You get to the start of the trail by reading the Wikipedia article on tetration.
We know from problem 108 how the answer is formed. The trick is to generate a number of integers from the prime factors, to find which combination has the most divisors.
This was a fun one, I did try a 2nd-order brute force approach after some research and realized it would break the 1-minute rule but let it run anyway for about 10 minutes and got the answer.
Did quite some research on this but in the end extended a “classic” Hamming number generator (for 5-smooth numbers) that I found on Rosettacode.com. Bit of a cheat and runs in 2 minutes instead of the required 1.
I suck at probabilities and had to google for hints for this one.

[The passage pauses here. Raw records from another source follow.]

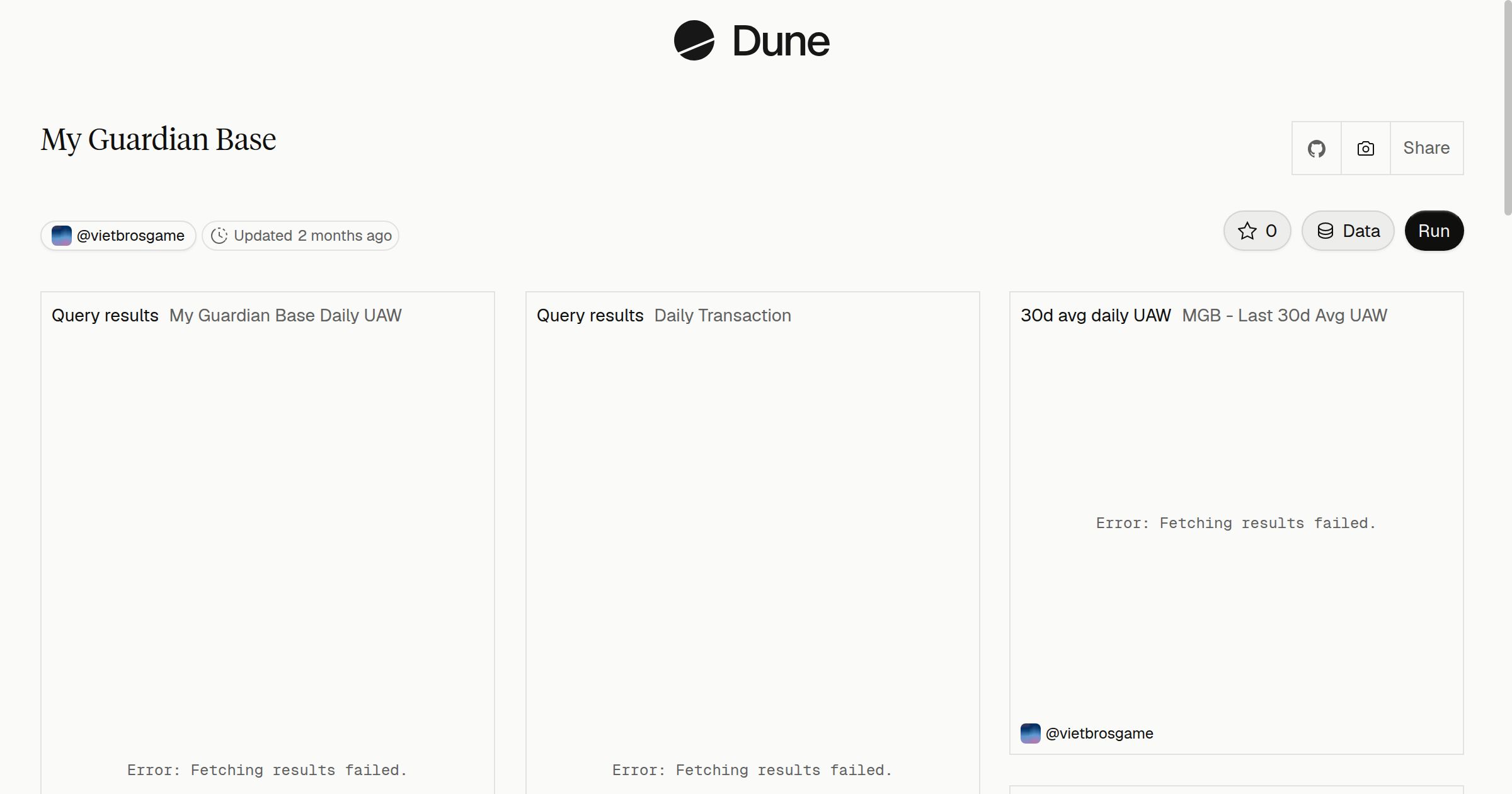The width and height of the screenshot is (1512, 794).
Task: Star this dashboard
Action: [1257, 231]
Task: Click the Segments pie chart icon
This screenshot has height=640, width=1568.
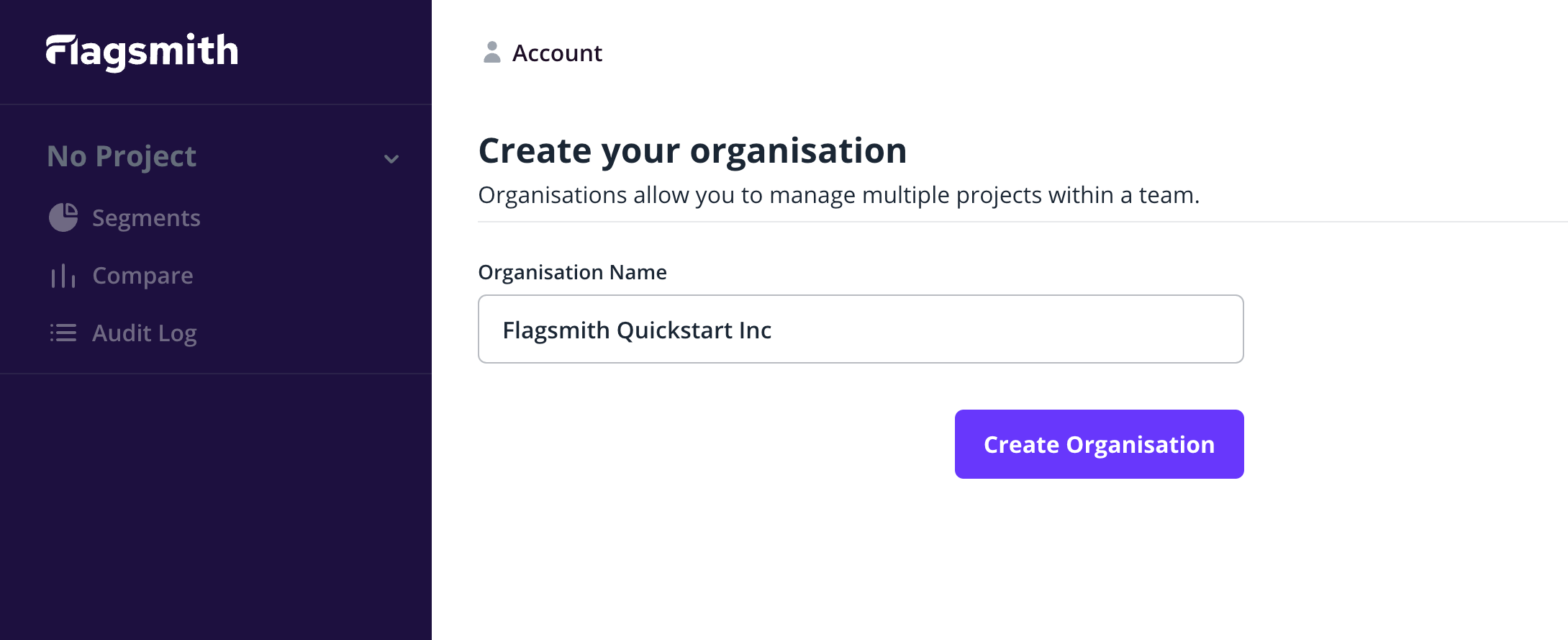Action: point(63,217)
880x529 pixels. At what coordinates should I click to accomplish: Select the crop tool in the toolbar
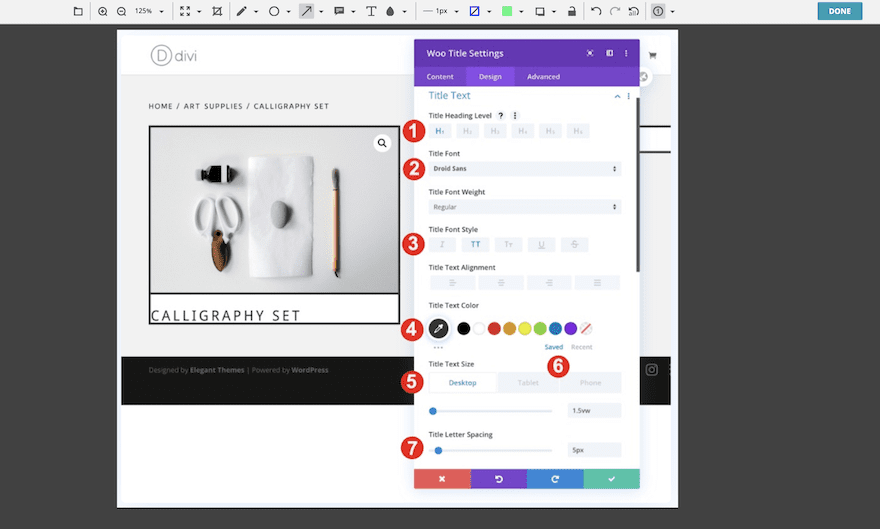click(217, 12)
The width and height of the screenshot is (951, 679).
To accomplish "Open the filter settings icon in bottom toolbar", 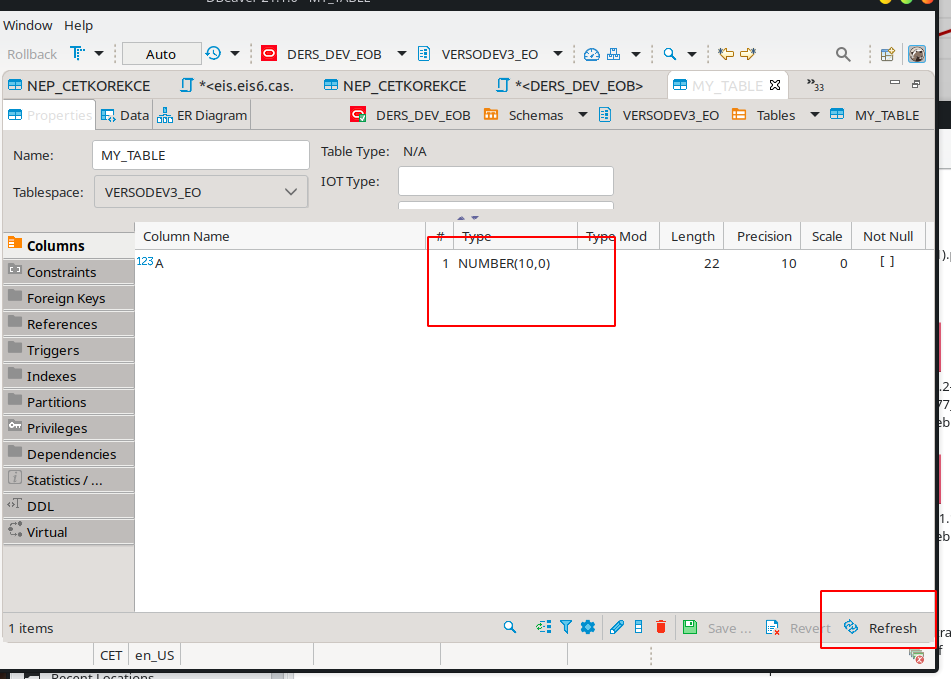I will 566,627.
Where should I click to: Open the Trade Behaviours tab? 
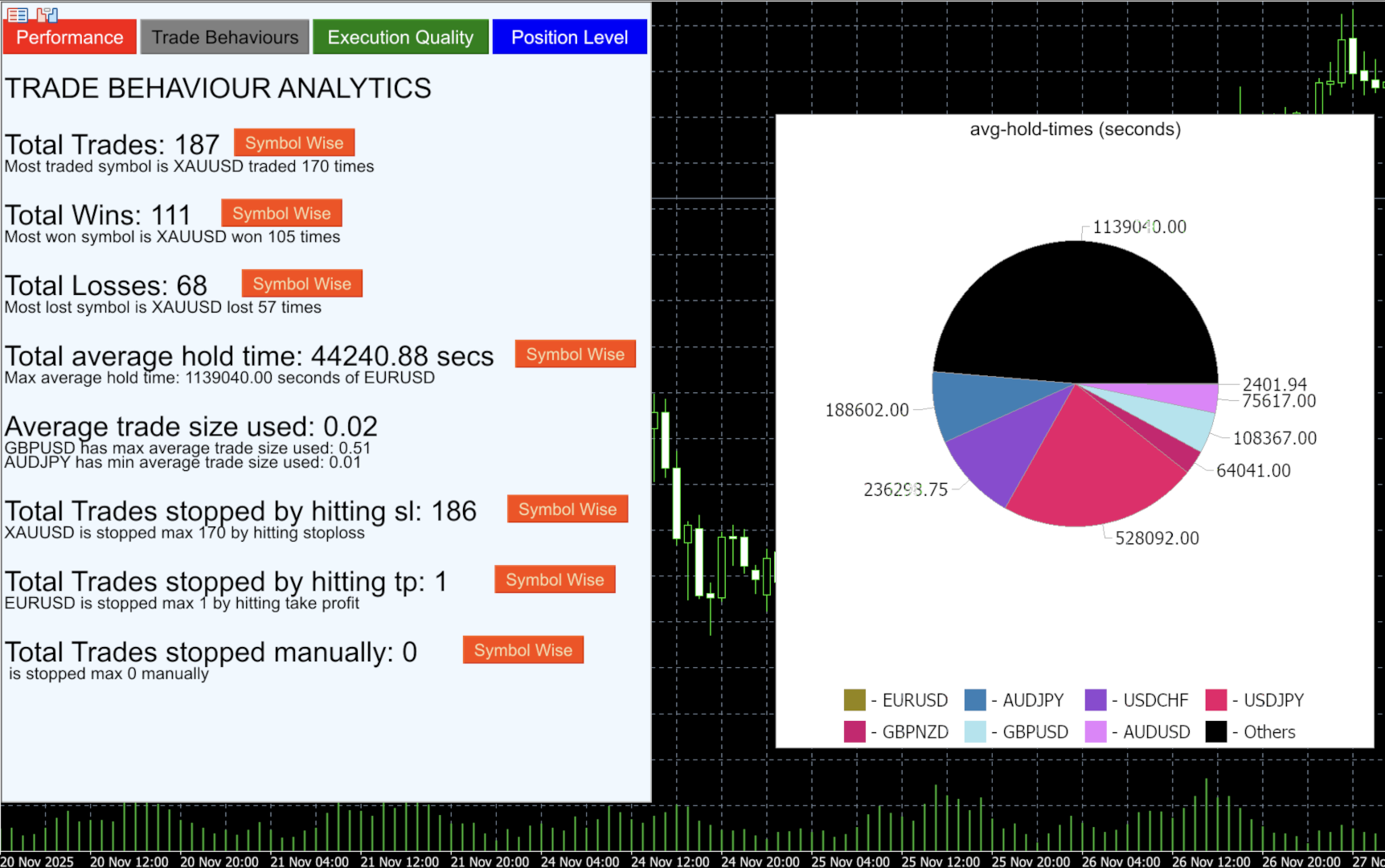point(225,37)
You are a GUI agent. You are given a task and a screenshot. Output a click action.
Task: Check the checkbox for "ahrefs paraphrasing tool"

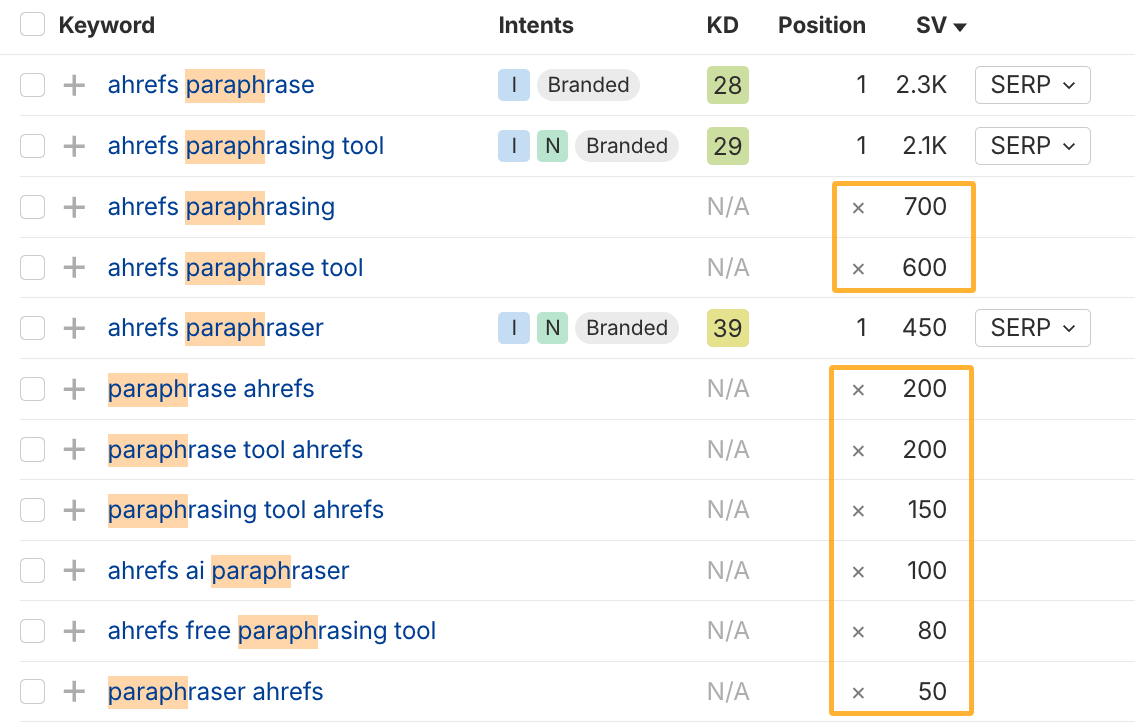(x=32, y=146)
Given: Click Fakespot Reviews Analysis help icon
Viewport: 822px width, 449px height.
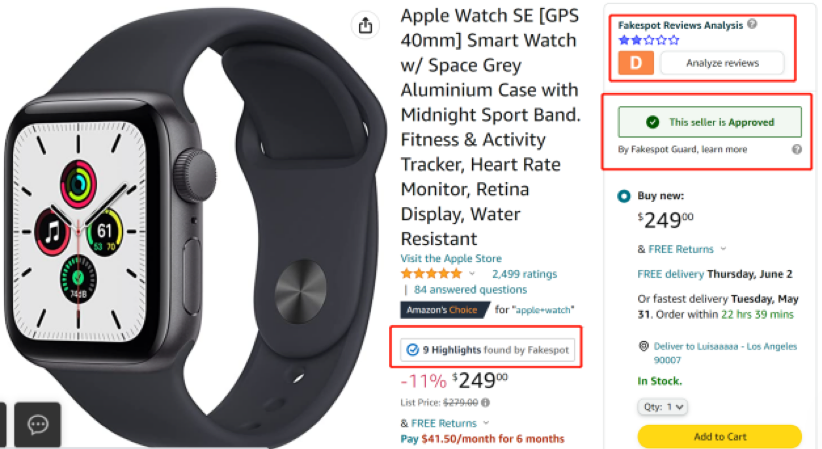Looking at the screenshot, I should click(752, 24).
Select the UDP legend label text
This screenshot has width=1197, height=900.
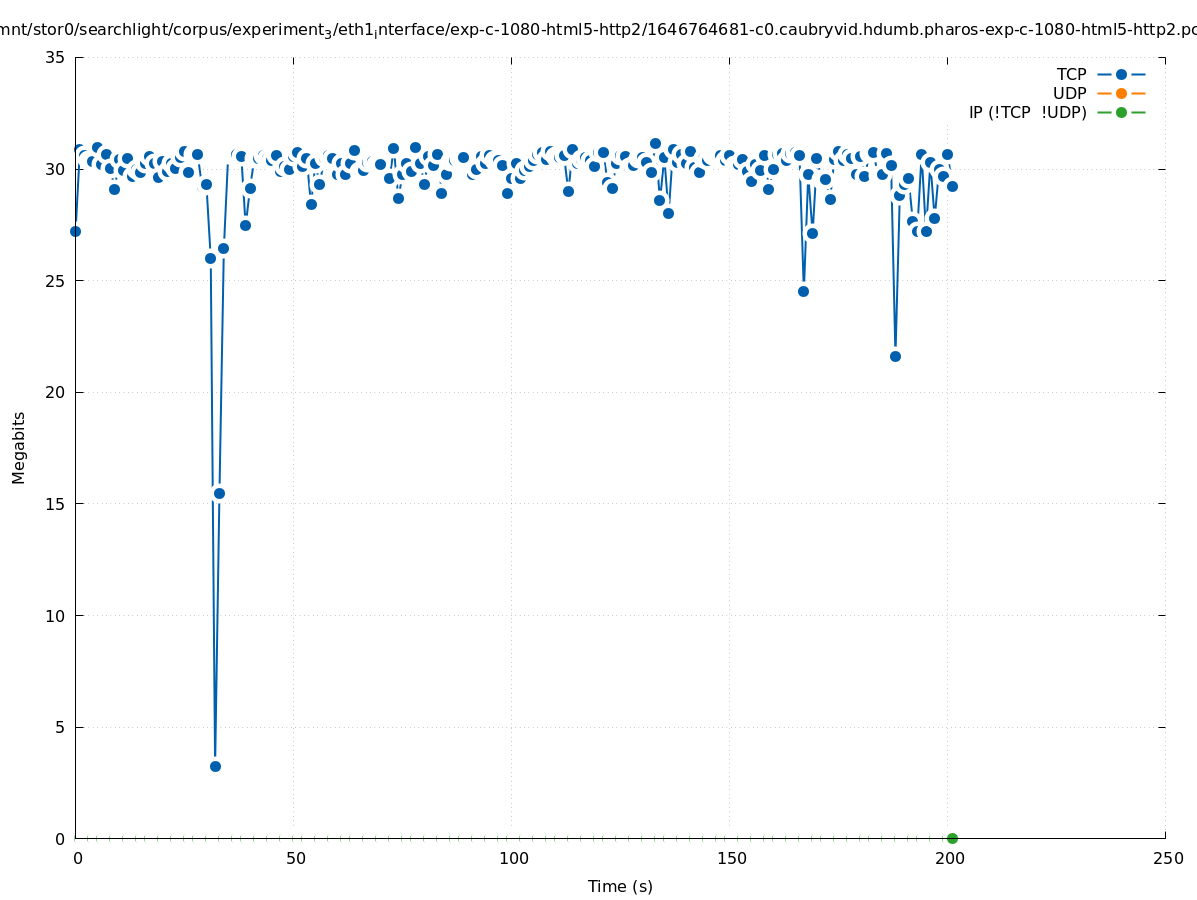pos(1069,93)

This was fun, once I figured out the geometry. Another thing to watch out for is comparing 2 floats for equality.
The key to this is to handle the fact that 6 and 9 are equivalent. Once I’d handled that I had to eliminate duplicates. Otherwise it’s pretty straightforward.
Hey, I got an award!
Straightforward brute force, helped by the Perl Algorithm::Combinatorics module to find different permutations and so on.
Runs in about 36s with some debugging info.
Made level 5 (=125 solved problems) with this one!
This was basically the same as 173, my code needed changes to 3 lines and some hash counting code.
I’m one problem away from 125 problems solved and the next level…
On a roll today!
This wasn’t too hard once I sorted out all the fencepost errors.